Master Drilling’s innovative track record and project experience means it is well-positioned to contribute to, and benefit from, the mining industry’s transition to automation and mechanisation.
Mining services companies are often tarred with the same attributes as their customers: significant commodity price risk and highly cyclical earnings. Yet there are a handful of service providers that are able to generate a stable earnings stream during the most challenging commodity cycles. We consider Master Drilling one of these few.
Master Drilling is a global drilling solutions business specialising in raise bore drilling. It listed on the JSE in December 2012 and raised R430m. The capital has been used to expand capacity by designing and building new raise-boring machines.
Since then, the company has delivered consistent earnings growth during one of the most severe commodity cycles, in which aggregate earnings of the JSE Resource Index declined 70%.
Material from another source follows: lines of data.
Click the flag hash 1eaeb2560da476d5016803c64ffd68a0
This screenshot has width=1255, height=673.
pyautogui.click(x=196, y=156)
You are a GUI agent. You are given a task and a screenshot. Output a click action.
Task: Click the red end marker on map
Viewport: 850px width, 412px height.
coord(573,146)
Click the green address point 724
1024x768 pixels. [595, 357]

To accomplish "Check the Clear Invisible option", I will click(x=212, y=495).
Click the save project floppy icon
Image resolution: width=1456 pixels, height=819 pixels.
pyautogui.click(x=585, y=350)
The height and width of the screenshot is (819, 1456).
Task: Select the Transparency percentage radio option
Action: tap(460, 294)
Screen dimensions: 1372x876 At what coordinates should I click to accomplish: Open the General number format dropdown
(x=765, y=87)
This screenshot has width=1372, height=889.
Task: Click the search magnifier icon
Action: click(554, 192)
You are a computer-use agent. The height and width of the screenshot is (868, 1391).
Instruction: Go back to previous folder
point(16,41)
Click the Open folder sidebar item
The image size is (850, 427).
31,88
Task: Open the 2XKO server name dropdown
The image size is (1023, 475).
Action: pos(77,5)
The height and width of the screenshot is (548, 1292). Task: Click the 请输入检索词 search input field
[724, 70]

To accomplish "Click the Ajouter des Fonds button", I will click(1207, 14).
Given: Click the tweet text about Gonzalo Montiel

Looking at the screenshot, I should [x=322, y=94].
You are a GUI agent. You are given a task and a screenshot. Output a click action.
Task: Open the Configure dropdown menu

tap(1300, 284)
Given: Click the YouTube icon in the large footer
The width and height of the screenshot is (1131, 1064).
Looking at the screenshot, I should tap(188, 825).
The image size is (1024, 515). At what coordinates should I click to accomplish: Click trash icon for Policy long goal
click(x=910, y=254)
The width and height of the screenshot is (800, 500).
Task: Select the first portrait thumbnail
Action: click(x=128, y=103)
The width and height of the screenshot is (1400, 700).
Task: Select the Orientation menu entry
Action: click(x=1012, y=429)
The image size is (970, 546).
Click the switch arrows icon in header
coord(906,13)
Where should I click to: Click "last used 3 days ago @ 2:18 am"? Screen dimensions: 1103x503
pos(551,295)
Master Drilling generates 80% of its revenue from raise boring, a method of mechanically boring a shaft between two levels. The method has a number of advantages over the alternative approach of blast sinking using explosives, being less labour intensive, safer and significantly faster and cheaper. A raise-bored shaft can be completed in approximately half the time and at 30% to 40% reduced cost versus conventional methods of sinking a comparable shaft.
It is used in mining for ventilation shafts, ore passes or access shafts; in civil construction for underground tunnelling, metros or infrastructure projects; and in hydroelectric plants for pressure shafts. Master Drilling is active in each sector but the majority of its exposure is to mining.